╭──

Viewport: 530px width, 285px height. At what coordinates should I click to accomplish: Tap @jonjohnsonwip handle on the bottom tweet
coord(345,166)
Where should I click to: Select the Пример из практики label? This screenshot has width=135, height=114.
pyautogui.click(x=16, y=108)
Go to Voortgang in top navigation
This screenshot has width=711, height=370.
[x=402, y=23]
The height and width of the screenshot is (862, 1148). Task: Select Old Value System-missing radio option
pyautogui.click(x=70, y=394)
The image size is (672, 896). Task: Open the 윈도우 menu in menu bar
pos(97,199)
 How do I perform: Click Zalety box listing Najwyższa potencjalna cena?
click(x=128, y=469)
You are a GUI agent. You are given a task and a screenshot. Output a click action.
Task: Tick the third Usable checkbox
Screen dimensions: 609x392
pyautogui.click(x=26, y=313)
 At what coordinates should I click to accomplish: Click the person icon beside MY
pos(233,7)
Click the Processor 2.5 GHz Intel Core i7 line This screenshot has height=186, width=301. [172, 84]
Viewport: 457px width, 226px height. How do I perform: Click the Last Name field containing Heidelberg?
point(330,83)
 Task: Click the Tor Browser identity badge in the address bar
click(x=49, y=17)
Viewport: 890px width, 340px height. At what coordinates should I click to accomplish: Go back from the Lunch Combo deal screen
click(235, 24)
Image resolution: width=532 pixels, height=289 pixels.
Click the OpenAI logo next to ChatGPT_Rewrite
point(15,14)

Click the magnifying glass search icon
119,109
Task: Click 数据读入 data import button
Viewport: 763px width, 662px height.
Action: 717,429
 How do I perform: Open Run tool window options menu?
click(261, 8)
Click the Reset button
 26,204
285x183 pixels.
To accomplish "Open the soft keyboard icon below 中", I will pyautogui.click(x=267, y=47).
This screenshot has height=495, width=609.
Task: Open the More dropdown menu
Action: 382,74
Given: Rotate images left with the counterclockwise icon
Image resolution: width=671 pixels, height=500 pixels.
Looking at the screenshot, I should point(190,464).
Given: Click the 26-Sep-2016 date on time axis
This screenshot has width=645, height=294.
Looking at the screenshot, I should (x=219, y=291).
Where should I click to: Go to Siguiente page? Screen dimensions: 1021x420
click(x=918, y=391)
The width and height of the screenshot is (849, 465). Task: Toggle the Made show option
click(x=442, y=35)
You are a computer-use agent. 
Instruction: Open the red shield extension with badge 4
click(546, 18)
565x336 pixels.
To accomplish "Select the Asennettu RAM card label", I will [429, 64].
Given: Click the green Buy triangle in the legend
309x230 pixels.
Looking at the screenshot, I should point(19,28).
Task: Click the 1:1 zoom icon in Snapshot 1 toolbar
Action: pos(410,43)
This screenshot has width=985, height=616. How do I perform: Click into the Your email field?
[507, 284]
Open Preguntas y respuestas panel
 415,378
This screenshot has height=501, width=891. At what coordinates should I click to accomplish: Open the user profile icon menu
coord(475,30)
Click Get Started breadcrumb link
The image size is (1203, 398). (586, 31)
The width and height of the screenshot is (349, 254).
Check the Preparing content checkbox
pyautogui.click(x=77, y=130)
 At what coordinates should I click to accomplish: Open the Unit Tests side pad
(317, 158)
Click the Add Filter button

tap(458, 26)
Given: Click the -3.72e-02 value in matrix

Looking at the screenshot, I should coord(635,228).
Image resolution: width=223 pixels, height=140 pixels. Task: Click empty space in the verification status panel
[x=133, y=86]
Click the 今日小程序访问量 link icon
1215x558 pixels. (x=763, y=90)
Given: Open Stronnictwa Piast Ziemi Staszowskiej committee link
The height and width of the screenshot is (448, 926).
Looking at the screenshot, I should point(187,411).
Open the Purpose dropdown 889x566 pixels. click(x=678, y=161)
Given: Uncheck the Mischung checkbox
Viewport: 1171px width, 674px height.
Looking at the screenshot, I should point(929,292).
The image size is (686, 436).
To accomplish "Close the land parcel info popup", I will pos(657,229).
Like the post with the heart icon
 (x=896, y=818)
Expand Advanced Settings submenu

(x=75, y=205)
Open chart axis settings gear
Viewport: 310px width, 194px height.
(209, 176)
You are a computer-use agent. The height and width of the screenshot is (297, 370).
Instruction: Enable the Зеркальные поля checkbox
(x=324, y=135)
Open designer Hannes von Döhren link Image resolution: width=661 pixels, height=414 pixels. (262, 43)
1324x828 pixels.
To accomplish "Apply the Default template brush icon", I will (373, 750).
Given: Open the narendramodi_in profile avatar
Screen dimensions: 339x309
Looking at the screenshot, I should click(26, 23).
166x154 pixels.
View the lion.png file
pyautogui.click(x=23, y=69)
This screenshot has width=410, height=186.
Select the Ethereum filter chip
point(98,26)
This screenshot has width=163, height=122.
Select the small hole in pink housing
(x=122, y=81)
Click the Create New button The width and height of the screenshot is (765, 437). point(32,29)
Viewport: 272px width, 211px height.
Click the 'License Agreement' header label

╰──

# ASSIGNED TASK:
Could all of the entries be retyped word for word?

# RESULT FOR THIS TASK:
Viewport: 530px width, 285px height. At what coordinates should I click to accomplish: Tap @jonjohnsonwip handle on the bottom tweet
coord(345,166)
Where should I click to: Select the Пример из практики label? This screenshot has width=135, height=114.
pyautogui.click(x=16, y=108)
Go to Voortgang in top navigation
This screenshot has width=711, height=370.
[x=402, y=23]
The height and width of the screenshot is (862, 1148). Task: Select Old Value System-missing radio option
pyautogui.click(x=70, y=394)
The image size is (672, 896). Task: Open the 윈도우 menu in menu bar
pos(97,199)
 How do I perform: Click Zalety box listing Najwyższa potencjalna cena?
click(x=128, y=469)
You are a GUI agent. You are given a task and a screenshot. Output a click action.
Task: Tick the third Usable checkbox
Screen dimensions: 609x392
pyautogui.click(x=26, y=313)
 At what coordinates should I click to accomplish: Click the person icon beside MY
pos(233,7)
Click the Processor 2.5 GHz Intel Core i7 line This screenshot has height=186, width=301. [172, 84]
Viewport: 457px width, 226px height. How do I perform: Click the Last Name field containing Heidelberg?
point(330,83)
 Task: Click the Tor Browser identity badge in the address bar
click(x=49, y=17)
Viewport: 890px width, 340px height. At what coordinates should I click to accomplish: Go back from the Lunch Combo deal screen
click(235, 24)
Image resolution: width=532 pixels, height=289 pixels.
Click the OpenAI logo next to ChatGPT_Rewrite
point(15,14)

Click the magnifying glass search icon
119,109
Task: Click 数据读入 data import button
Viewport: 763px width, 662px height.
Action: 717,429
 How do I perform: Open Run tool window options menu?
click(261, 8)
Click the Reset button
 26,204
285x183 pixels.
To accomplish "Open the soft keyboard icon below 中", I will pyautogui.click(x=267, y=47).
This screenshot has height=495, width=609.
Task: Open the More dropdown menu
Action: 382,74
Given: Rotate images left with the counterclockwise icon
Image resolution: width=671 pixels, height=500 pixels.
Looking at the screenshot, I should point(190,464).
Given: Click the 26-Sep-2016 date on time axis
This screenshot has width=645, height=294.
Looking at the screenshot, I should (x=219, y=291).
Where should I click to: Go to Siguiente page? Screen dimensions: 1021x420
click(x=918, y=391)
The width and height of the screenshot is (849, 465). Task: Toggle the Made show option
click(x=442, y=35)
You are a computer-use agent. 
Instruction: Open the red shield extension with badge 4
click(546, 18)
565x336 pixels.
To accomplish "Select the Asennettu RAM card label", I will [429, 64].
Given: Click the green Buy triangle in the legend
309x230 pixels.
Looking at the screenshot, I should point(19,28).
Task: Click the 1:1 zoom icon in Snapshot 1 toolbar
Action: pos(410,43)
This screenshot has width=985, height=616. How do I perform: Click into the Your email field?
[507, 284]
Open Preguntas y respuestas panel
 415,378
This screenshot has height=501, width=891. At what coordinates should I click to accomplish: Open the user profile icon menu
coord(475,30)
Click Get Started breadcrumb link
The image size is (1203, 398). (586, 31)
The width and height of the screenshot is (349, 254).
Check the Preparing content checkbox
pyautogui.click(x=77, y=130)
 At what coordinates should I click to accomplish: Open the Unit Tests side pad
(317, 158)
Click the Add Filter button

tap(458, 26)
Given: Click the -3.72e-02 value in matrix

Looking at the screenshot, I should coord(635,228).
Image resolution: width=223 pixels, height=140 pixels. Task: Click empty space in the verification status panel
[x=133, y=86]
Click the 今日小程序访问量 link icon
1215x558 pixels. (x=763, y=90)
Given: Open Stronnictwa Piast Ziemi Staszowskiej committee link
The height and width of the screenshot is (448, 926).
Looking at the screenshot, I should point(187,411).
Open the Purpose dropdown 889x566 pixels. click(x=678, y=161)
Given: Uncheck the Mischung checkbox
Viewport: 1171px width, 674px height.
Looking at the screenshot, I should point(929,292).
The image size is (686, 436).
To accomplish "Close the land parcel info popup", I will pos(657,229).
Like the post with the heart icon
 (x=896, y=818)
Expand Advanced Settings submenu

(x=75, y=205)
Open chart axis settings gear
Viewport: 310px width, 194px height.
(209, 176)
You are a computer-use agent. The height and width of the screenshot is (297, 370).
Instruction: Enable the Зеркальные поля checkbox
(x=324, y=135)
Open designer Hannes von Döhren link Image resolution: width=661 pixels, height=414 pixels. (262, 43)
1324x828 pixels.
To accomplish "Apply the Default template brush icon", I will (373, 750).
Given: Open the narendramodi_in profile avatar
Screen dimensions: 339x309
Looking at the screenshot, I should click(26, 23).
166x154 pixels.
View the lion.png file
pyautogui.click(x=23, y=69)
This screenshot has width=410, height=186.
Select the Ethereum filter chip
point(98,26)
This screenshot has width=163, height=122.
Select the small hole in pink housing
(x=122, y=81)
Click the Create New button The width and height of the screenshot is (765, 437). point(32,29)
Viewport: 272px width, 211px height.
Click the 'License Agreement' header label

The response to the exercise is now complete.